I am sure the hospital will fix it after throwing this nurse under the bus.

LarryCarter

LarryCarter

Specializes in Primary Care. Has 6 years experience. 27 Posts

Negligent yes as are others involved but criminal No

Wuzzie

4,860 Posts

6 minutes ago, TriciaJ said:

This is why I think the hospital is as culpable as the nurse.

While I am in no way a fan of "the man" this nurse had two years of experience in the ICU. She was hardly green. You would have thought she was at least somewhat familiar with Versed.

JKL33

6,377 Posts

1 minute ago, TriciaJ said:

This is why I think the hospital is as culpable as the nurse.

For those who think it's an honest error that any one of us could make, and her guilty conscience should be punishment enough: would this nurse's standard of practice be adequate if your family member was the patient? If it was your loved one, would you be accepting of a nurse who couldn't be bothered with the 5 rights?

@Tricia -

My comment above is strictly in opposition to the "she bypassed hospital safety measures purposely in order to gain access to a lethal injection drug" tone of the press and a few of the comments; it is not mean to be an excuse but I do think there are things that could be learned by (someone) studying her thought process. And I think it deserves mention that there is the possibility that, for whatever reason, whether right or wrong, she may have been used to being able to get the med she needed by searching for brand names.

Too bad V was able to evade scrutiny for a year.

With regard to your question specifically. My beliefs about stuff like that go waaaaay back: I think the criteria for being handed one of these roles should be WAY different. Alas, hospitals have cried about 'shortages of people who won't try to think' enough to have an abundant supply of people to put in roles where THIS is what can happen.

JKL33

6,377 Posts

6 minutes ago, Wuzzie said:

While I am in no way a fan of "the man" this nurse had two years of experience in the ICU. She was hardly green. You would have thought she was at least somewhat familiar with Versed.

Totally agree about being anywhere near this setting and being somewhat familiar with this medication.

Honestly when I read the report I was shocked at what they didn't try to find out, and her knowledge/experience with the two meds are one of those things.

At the very least (totally aside from this nurse's culpability) V needs to answer for the preparation/education/adequacy-for-role aspect of this.

ALL hospitals need to answer for that aspect.

Edited by JKL33

juan de la cruz, MSN, RN, NP

Specializes in APRN, Adult Critical Care, General Cardiology. Has 30 years experience. 9 Articles; 4,338 Posts

27 minutes ago, ruby_jane said:

Yes, it seems that the hospital has thrown her under the bus to salvage their ability to bill CMS. Because she was the last to check. Which is what we do. Which is why I hate hospital nursing.

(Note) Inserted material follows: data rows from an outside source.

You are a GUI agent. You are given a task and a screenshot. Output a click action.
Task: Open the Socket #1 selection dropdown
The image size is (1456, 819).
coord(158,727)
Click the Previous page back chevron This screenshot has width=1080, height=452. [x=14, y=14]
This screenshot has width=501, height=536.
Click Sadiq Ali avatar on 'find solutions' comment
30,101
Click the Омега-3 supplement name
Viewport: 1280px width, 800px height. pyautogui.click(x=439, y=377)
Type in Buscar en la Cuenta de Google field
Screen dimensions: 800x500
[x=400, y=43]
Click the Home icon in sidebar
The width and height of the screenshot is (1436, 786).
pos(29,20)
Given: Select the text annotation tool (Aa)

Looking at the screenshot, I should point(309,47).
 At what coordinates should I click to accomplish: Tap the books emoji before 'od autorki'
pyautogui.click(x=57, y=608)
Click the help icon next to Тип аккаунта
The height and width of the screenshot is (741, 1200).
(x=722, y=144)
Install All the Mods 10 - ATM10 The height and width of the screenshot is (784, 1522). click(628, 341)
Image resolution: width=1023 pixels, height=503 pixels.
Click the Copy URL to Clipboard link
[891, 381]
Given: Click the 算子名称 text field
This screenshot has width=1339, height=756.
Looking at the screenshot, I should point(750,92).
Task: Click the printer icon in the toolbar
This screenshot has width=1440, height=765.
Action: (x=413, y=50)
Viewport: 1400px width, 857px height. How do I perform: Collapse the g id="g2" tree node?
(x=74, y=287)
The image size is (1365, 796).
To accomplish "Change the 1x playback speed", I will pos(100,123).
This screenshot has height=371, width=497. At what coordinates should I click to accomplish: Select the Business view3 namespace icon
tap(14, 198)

Well, you know it's not "just" a case of hospital nursing...we're talking the esteemed halls of Vanderbilt University Medical Center, ?. That sais, the hospital was put through the humiliation of a CMS audit and I believe fines as well as a threat to withdraw their Medicare license. That's huge for any hospital in the US much less an academic medical center like that.

Wuzzie

4,860 Posts

5 minutes ago, JKL33 said:

Totally agree about being anywhere near this setting and being somewhat familiar with this medication.

Honestly when I read the report I was shocked at what they didn't try to find out, and her knowledge/experience with the two meds are one of those things.

At the very least (totally aside from this nurse's culpability) V needs to answer for the preparation/education/adequacy-for-role aspect of this.

ALL hospitals need to answer for that aspect.

I agree. I've seen some pretty scary things in my years. I also agree that Vanderbilt, being the caliber of a facility that it seems to be, needs to do some serious introspection. Their response to this fiasco is appalling.

yournurse

yournurse

Has 2 years experience. 140 Posts

I have a solution. If I were a nurse at Vanderbilt, I would quit my job. If every nurse quits their job at Vanderbilt, that wouldn't be good for V. But one can only dream.